■ **TEXTE À ANALYSER**
+++

« 14 x 8000 Au sommet de l’impossible » ou la prouesse de Nirmal Purja sur le toit du monde
Le 29 novembre 2021, le documentaire 14 x 8000 Au sommet de l’impossible est sorti sur la plateforme de streaming Netflix. Retraçant l’univers et l’incroyable aventure de Nirmal Purja, alias Nims, dans son projet « Possible Project », il montre à travers de somptueuses images ce qu’a été, pour un petit groupe inconnu de népalais, l’ascension des quatorze sommets les plus hauts du monde.
À la tête de la troupe, le leader, Nims, avec un objectif : grimper les quatorze sommets de plus de huit mille mètres en seulement sept mois. Inspiré par sa mère puis transporté par sa foi et son envie de montrer au monde ce que peuvent faire les Népalais, le jeune homme, patriote, lance ses dés dans une course folle, à laquelle très peu de gens ont concouru.
Un projet complètement fou
Des projets fous, il en existe beaucoup, mais celui-ci est complètement déjanté. Gravir les sommets de plus de huit mille mètres ça a déjà été fait. Le premier était Reinhold Messner en 1986, puis ont suivi le polonais Jerzy Kukuczka, et le suisse Erhard Loretan. Le record du monde établi par le coréen Kim Chang-ho de l’ascension des 14 sommets qui trônait jusque là, s’était fait en 7 ans, 10 mois et 6 jours. Quand Nims décide de créer son projet, l’ambition est de la réaliser en seulement 7 mois. De nombreux alpinistes lui ont rabâché que c’était certes ambitieux et prestigieux mais tout bonnement « impossible« . Entêté, il a donc répondu à cela en créant son projet « Possible project ».

+++

■ **ENREGISTREMENTS FOURNIS**

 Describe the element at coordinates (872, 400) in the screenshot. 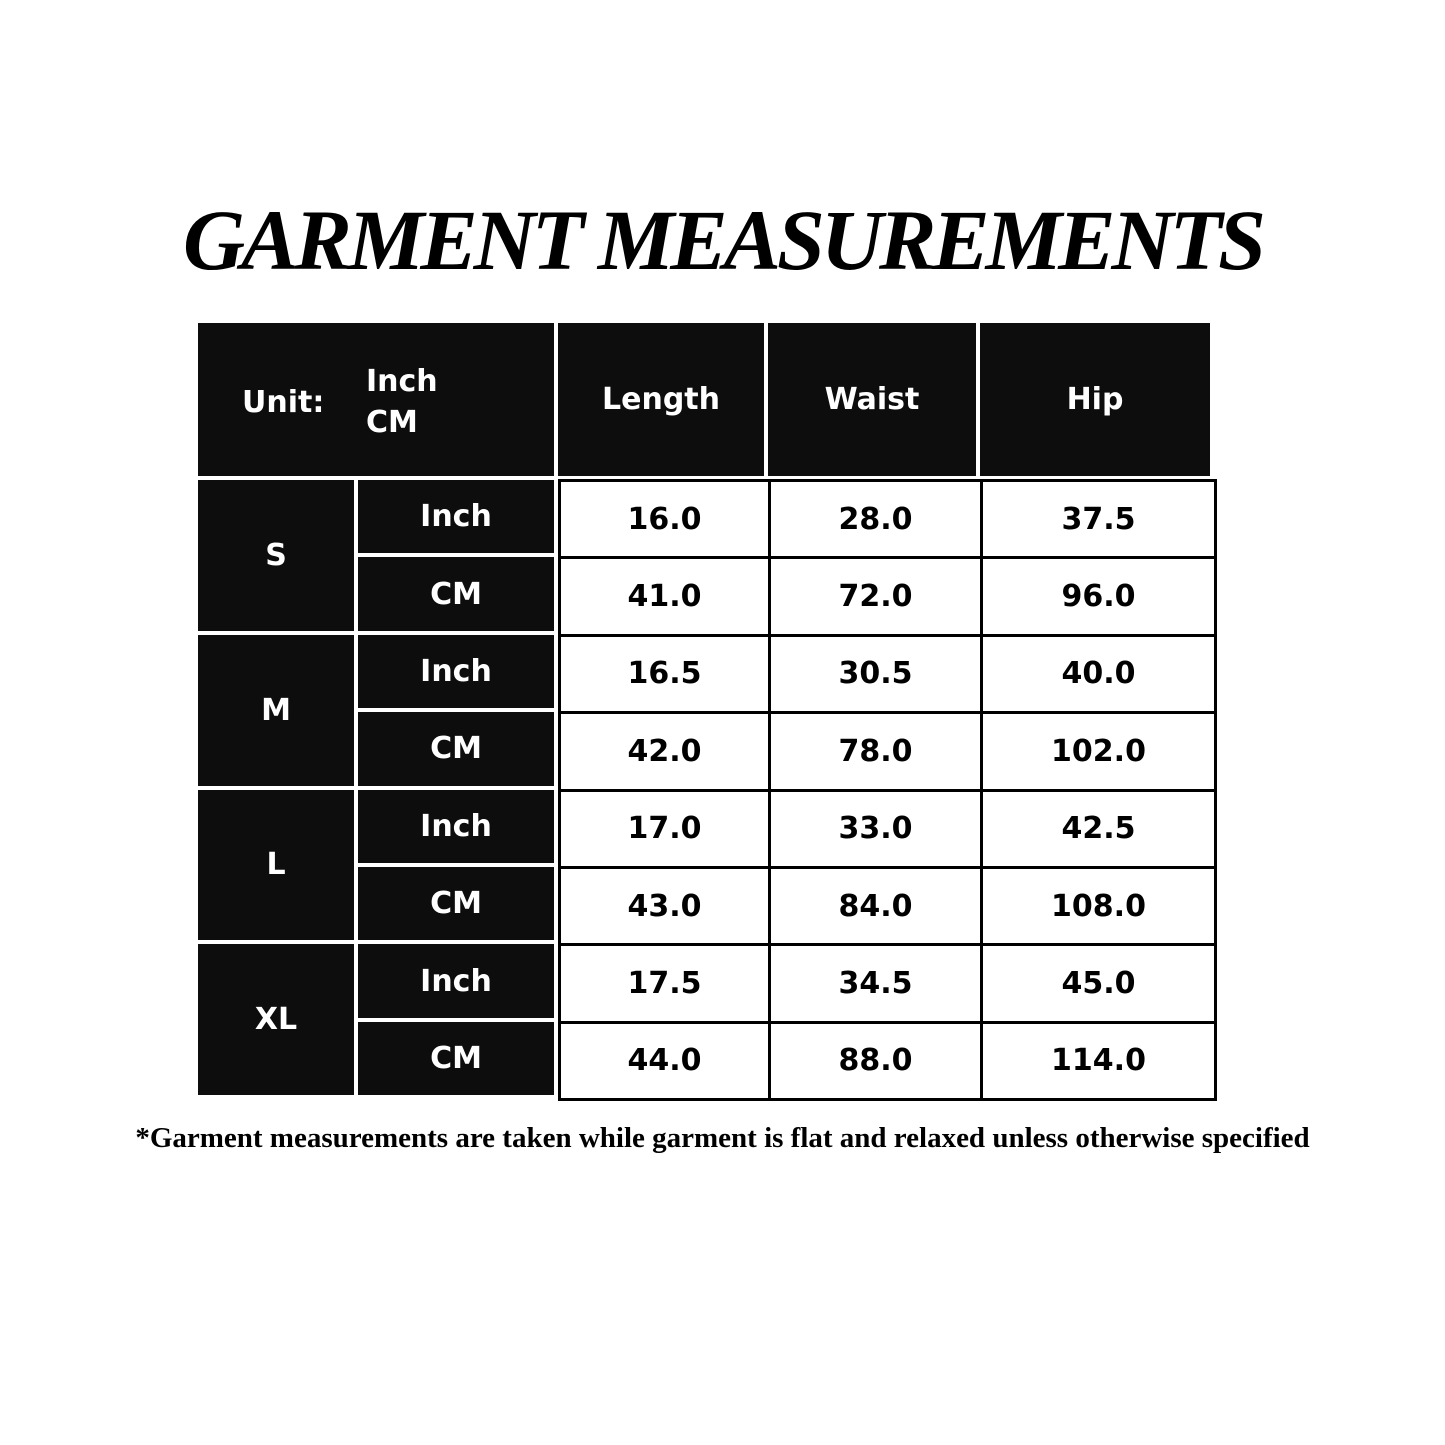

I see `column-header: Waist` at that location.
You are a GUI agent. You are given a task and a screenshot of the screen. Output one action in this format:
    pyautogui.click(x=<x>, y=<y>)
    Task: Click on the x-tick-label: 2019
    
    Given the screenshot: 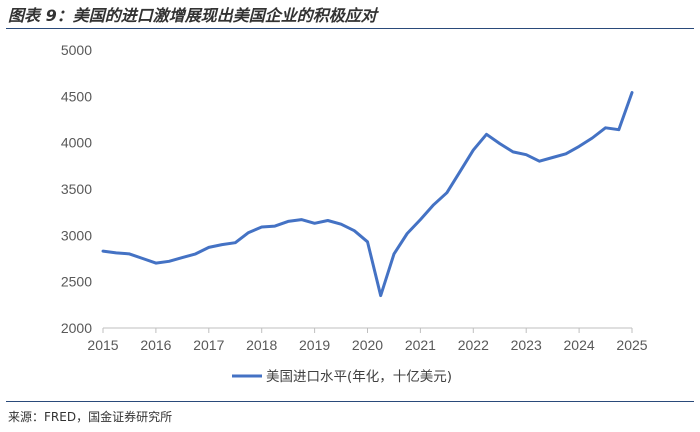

+++

■ **CONSIGNES À SUIVRE**
A) Pouvez-vous recopier à l'identique toutes les lignes des enregistrements, sans les images ?
B) Pouvez-vous poursuivre le texte sur le documentaire consacré à Nirmal Purja à partir de sa dernière phrase ?

■ **RÉPONSES AUX CONSIGNES**
A)
 Describe the element at coordinates (872, 400) in the screenshot. 

I see `column-header: Waist` at that location.
You are a GUI agent. You are given a task and a screenshot of the screen. Output one action in this format:
    pyautogui.click(x=<x>, y=<y>)
    Task: Click on the x-tick-label: 2019
    
    Given the screenshot: 

B)
Son idée a été de construire son expédition en 3 phases, en filmant chacune de ses ascensions pour montrer au reste du monde ce qu’il était capable de faire. Caméra sur la tête, il débute la première phase le 23 avril 2019, regroupant l’ascension de six sommets népalais, l’Annapurna, le Dhaulagiri, le Kanchenjunga, l’Everest, le Lhotse et le Makalu. Dans un deuxième temps il s’attaque aux cinq sommets pakistanais : le Nanga Parbat, les Gasherbrum I et II, le K2 et le Broad Peak, puis termine par la troisième phase en septembre, entre le Népal et la Chine pour gravir le Cho Oyu, le Manaslu et finalement le Shishapangma.
Réalisé par Torquil Jones, le documentaire dévoile la réalité de l’alpinisme de haute altitude, sa beauté, ses dangers, la splendeur des paysages et l’ivresse des hauteurs qui crée la convoitise. Pourtant la nature reste intraitable, et pour reprendre une phrase du film, « on ne change jamais la montagne ». Les grimpeurs sont confrontés à une dure réalité, les températures glaciales, l’imprévisibilité des évènements, la fluctuation de la météo, les morts. Si certains films ont inspiré des rêves de grandeur quant aux ascensions des plus hauts sommets, ce documentaire rappelle à quel point la mort est présente dans ces altitudes.
Au delà de 8000 mètres, on entre dans ce qu’on appelle la zone de la mort – Nirmal Purja
Il faut un mental d’acier et un sang froid redoutable pour tenter l’expérience, quand on sait qu’à cette hauteur, on inspire trois fois moins d’oxygène qu’au niveau de la mer et « qu’au delà de 8 000 mètres, on entre dans ce qu’on appelle la zone de la mort ». L’équipe de Nims a fait l’ensemble des ascensions avec des bouteilles d’oxygène dans leur sacs. C’est d’ailleurs ce qui a pu être reproché par les puristes qui critiquent cet exploit.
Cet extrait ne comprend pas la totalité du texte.